I'm modern Robin Hood, says WHO head
Dr Margaret Chan Fung Fu-chun has defended her record as head of the World Health Organisation in the face of mounting pressure by member states for reforms of the UN agency.
Chan, who is seeking a second term, said in an interview with TVB yesterday that her performance as the director general in the past few years was 'widely recognised'.
The controversial former director of health in Hong Kong said: 'The WHO director general is like an international civil servant.
'The constitution and the appointment document do state that I have to act in a fair and just manner. After 41/2 years, member states agree that I have been acting impartially.'
Likening herself to a 'modern Robin Hood', she promised to secure more funding to help upgrade the health-care services of developing countries if she could serve another five-year term.
But she said she would favour the poorer countries. 'Sometimes, some of my decisions are not welcomed by all countries.
'But at the end, they still agree that my decisions are for the interest of the underprivileged groups, for the developing countries and for the poor countries, and they respect me,' said Chan.
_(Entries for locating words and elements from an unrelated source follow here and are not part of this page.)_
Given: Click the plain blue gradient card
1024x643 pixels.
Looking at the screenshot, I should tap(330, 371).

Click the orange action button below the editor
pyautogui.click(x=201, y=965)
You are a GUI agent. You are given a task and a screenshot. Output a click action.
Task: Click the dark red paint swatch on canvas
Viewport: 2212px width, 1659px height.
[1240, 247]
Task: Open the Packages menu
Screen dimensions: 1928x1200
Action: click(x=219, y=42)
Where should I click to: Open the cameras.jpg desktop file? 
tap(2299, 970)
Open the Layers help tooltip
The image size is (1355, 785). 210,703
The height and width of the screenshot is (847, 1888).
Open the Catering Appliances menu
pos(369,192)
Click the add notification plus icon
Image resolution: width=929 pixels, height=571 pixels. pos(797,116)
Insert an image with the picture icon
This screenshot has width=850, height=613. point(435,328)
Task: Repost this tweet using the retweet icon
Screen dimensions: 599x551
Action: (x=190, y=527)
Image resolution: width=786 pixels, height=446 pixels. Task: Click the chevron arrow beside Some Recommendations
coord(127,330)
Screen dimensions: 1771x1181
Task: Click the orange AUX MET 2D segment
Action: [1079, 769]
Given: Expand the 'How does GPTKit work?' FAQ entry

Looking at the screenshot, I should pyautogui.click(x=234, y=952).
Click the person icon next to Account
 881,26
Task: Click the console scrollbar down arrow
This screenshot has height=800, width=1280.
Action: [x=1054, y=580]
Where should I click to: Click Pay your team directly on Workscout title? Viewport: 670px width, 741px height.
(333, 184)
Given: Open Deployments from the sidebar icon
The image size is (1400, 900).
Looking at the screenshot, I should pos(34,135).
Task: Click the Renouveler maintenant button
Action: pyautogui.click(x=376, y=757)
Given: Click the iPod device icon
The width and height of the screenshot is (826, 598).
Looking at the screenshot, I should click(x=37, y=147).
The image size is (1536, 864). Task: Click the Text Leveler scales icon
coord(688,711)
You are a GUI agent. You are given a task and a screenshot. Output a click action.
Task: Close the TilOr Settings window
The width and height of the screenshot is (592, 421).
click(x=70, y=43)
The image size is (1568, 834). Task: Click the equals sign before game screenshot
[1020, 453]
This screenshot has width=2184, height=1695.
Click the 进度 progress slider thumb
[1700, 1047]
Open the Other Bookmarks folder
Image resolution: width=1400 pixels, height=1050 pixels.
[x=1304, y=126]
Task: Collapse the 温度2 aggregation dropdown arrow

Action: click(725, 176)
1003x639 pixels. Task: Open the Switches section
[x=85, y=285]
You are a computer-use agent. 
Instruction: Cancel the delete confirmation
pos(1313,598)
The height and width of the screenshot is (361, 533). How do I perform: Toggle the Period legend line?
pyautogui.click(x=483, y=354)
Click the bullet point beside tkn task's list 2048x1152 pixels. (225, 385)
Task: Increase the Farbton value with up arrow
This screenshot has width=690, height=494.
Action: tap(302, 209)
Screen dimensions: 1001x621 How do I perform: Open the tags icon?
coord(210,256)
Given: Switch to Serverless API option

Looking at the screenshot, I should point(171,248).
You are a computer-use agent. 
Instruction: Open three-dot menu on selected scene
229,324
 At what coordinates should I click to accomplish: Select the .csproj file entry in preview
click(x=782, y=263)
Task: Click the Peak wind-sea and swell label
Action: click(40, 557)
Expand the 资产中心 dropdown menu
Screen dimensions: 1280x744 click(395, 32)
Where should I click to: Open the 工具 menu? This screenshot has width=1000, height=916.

'That is why I travel a lot to visit [poor] countries to see for myself what the real situation is like there. If I only sat in the office in Geneva, seeing the beautiful scenery, without any frontline experience, what I say cannot be convincing.'
This year, Chan acknowledged the agency had to embark on reforms, especially in financial accountability, amid pressure from member states. The WHO slashed its budget by nearly US$1 billion for the next two years and cut 300 jobs at its headquarters. But its partnerships with the private sector and foundations that provide a growing share of voluntary contributions have led activists to fear the WHO's independence could be compromised.
Chan visited Beijing last month where she secured China's full support for her re-election.
Chan, 64, took office as the WHO's chief in January 2007, becoming the first Chinese to lead a United Nations agency. Her term will end next June.
Chan's career has been dogged by controversies, such as her handling of the swine flu crisis in 2009 when she was accused of 'overreaction'.
She took the step of raising the WHO's pandemic alert level to phase five for the first time in history, meaning that a global epidemic was believed to be emerging. In March, a WHO-appointed group of experts published a report criticising the agency's handling of the epidemic, saying the agency failed to dispel confusion even in the most basic definition of a pandemic.
Last year, she paid a brief visit to North Korea and praised its immunisation coverage and mother and child care. She also said she saw no shortage of doctors and nurses in the reclusive totalitarian country.
In 1997, Chan ordered all 1.5 million chickens in Hong Kong to be killed during the bird flu outbreak - two weeks after she tried to dismiss public fears by boasting that she ate chicken every day.
In 1996, she said a ban on British beef was not needed during the mad cow disease scare - two days later the government announced an immediate ban on all imports.
Chan was also accused of failing to respond in time to the outbreak of severe acute respiratory syndrome in 2003. A critical Legislative Council report said she was not 'proactive'.